Here are the week’s top nonprofit headlines:
* To stop more doctors from quitting, a growing number of hospitals are offering malpractice insurance through nonprofit entities known as “captives,” BusinessWeek reported in its Feb. 7 issue.
* A new requirement by the U.S. Department of Housing and Urban Development that cities actually count their homeless populations before local homeless agencies can qualify for federal funds that this year will total nearly $1.5 billion has prompted Los Angeles, Atlanta and San Jose and Palo Alto, Calif., to hire and train homeless people to help conduct the count, The Wall Street Journal reported Feb. 1.
* The IRS issued regulations requiring some big corporations and tax-exempt groups to electronically file income tax or annual information returns, Tax Analysts reported Jan. 31.

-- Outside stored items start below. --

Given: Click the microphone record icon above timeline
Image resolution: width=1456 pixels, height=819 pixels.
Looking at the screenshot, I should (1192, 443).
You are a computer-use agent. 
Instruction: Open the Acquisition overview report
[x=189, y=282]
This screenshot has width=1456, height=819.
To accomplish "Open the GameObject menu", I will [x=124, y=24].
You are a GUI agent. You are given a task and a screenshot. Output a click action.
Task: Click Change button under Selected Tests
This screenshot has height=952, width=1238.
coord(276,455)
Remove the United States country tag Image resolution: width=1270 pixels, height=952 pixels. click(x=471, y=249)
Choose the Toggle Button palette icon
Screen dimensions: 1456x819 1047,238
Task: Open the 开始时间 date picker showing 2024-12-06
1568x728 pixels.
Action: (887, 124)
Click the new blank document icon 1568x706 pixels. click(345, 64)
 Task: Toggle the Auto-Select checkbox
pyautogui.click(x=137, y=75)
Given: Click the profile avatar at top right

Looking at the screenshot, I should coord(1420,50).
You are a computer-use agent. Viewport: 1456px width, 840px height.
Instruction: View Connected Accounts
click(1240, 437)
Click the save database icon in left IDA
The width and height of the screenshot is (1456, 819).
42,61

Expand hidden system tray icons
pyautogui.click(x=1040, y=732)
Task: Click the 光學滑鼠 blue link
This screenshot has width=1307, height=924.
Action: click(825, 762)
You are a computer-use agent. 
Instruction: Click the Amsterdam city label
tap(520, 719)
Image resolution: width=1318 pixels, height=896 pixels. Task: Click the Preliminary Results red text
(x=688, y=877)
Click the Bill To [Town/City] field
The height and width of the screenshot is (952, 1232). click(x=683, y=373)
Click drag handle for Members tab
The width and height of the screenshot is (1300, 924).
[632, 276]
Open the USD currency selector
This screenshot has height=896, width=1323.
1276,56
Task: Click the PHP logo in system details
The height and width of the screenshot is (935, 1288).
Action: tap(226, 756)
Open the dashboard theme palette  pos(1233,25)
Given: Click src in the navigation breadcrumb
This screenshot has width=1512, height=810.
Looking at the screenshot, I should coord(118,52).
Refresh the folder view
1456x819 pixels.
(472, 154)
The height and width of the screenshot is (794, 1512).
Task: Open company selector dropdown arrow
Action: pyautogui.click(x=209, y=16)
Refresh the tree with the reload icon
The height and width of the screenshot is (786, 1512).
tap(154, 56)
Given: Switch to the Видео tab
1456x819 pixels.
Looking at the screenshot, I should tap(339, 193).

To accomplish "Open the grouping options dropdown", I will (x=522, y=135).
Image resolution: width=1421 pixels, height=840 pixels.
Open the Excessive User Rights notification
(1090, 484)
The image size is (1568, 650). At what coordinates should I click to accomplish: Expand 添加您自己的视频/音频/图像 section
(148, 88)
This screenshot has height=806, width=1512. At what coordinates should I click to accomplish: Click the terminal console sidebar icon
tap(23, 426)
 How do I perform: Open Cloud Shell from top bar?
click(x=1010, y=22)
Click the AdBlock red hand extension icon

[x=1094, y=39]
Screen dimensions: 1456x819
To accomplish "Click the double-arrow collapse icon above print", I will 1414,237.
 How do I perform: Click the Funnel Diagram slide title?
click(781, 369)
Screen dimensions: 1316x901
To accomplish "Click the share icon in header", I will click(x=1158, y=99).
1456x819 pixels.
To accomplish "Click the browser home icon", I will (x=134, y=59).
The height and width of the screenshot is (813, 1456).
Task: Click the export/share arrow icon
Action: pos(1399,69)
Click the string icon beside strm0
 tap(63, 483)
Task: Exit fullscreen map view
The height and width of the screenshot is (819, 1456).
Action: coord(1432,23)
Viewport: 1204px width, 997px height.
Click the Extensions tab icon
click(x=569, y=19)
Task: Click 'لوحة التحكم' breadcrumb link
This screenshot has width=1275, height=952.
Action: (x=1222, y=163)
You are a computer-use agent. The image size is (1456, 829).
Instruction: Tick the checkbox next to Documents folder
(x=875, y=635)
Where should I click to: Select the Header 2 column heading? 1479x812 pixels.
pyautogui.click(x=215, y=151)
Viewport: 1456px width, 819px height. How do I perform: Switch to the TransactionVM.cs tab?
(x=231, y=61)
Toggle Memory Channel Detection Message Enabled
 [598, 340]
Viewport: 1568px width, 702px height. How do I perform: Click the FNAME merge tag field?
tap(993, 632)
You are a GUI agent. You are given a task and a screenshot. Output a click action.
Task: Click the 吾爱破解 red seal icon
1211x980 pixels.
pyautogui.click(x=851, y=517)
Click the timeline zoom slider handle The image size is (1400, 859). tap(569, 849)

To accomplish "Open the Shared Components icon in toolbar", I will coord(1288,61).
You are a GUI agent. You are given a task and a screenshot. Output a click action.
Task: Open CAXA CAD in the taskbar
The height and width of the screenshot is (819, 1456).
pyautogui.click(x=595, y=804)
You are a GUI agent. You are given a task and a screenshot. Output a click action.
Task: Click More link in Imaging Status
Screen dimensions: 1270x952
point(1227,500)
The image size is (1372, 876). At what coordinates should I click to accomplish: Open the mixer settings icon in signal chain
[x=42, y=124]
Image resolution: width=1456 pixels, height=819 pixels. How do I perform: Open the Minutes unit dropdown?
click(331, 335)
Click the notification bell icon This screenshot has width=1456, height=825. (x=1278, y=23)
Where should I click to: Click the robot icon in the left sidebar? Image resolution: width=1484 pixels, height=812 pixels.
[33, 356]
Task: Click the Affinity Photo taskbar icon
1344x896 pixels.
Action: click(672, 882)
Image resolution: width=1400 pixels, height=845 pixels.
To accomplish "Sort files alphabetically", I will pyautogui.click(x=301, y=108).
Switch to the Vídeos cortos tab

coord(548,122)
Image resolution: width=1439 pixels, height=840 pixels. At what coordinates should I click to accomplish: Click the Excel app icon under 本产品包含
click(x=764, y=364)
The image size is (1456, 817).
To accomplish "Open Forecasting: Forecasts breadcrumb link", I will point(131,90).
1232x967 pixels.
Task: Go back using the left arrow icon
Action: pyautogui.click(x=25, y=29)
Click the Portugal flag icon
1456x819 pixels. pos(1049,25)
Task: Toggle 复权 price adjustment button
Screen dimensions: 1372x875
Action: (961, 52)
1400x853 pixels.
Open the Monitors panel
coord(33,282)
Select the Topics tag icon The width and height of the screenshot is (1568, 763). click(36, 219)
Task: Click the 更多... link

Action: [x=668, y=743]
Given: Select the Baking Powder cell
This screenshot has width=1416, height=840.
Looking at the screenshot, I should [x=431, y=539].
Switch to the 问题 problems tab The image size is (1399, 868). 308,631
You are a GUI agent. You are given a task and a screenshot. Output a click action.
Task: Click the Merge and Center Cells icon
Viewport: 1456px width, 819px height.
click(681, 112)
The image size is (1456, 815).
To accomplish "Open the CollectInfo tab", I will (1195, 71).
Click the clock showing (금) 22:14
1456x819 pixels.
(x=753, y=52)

* The IRS, in a legal memo, spelled out standards on how U.S. charities must handle international grantmaking activities, Tax Analysts reported Jan. 31.
* Aid agencies urged leading developing countries to cancel the debts of poor nations, saying poverty kills more people every week than died in the recent tsunamis in South Asia, Reuters reported Feb. 2.
* The Smithsonian Institution received $10 million from Roger and Victoria Sant of Washington, D.C., to establish a Center for Marine Science at the National Museum of Natural History and to create an endowed chair for ocean research, the Associated Press reported Jan. 31.
* The FBI is investigating whether the Greater Alabama Boy Scout Council padded its membership totals, the latest problem in the U.S. into whether the Boy Scouts have inflated their rolls, the Associated Press reported Jan. 26.
* The new Software Freedom Law Center, backed by $4 million from Open Source Development Labs, will provide free legal advice and litigation support to nonprofit open-source software projects and developers throughout the world on issues involving software licenses, patents, copyright and intellectual property law, the Mercury News in San Jose, Calif., reported Feb. 1.
* The Mozilla Foundation, which worked with thousands of volunteer programmers to build the free Firefox web browser that is beginning to cut into the dominance of Microsoft’s Internet Explorer, has launched a campaign to persuade websites to adopt open standards and welcome all browsers, and is accepting online donations at mozilla.org to support its efforts to preserve choice and innovation on the internet, BusinessWeek reported in its Feb. 7 issue.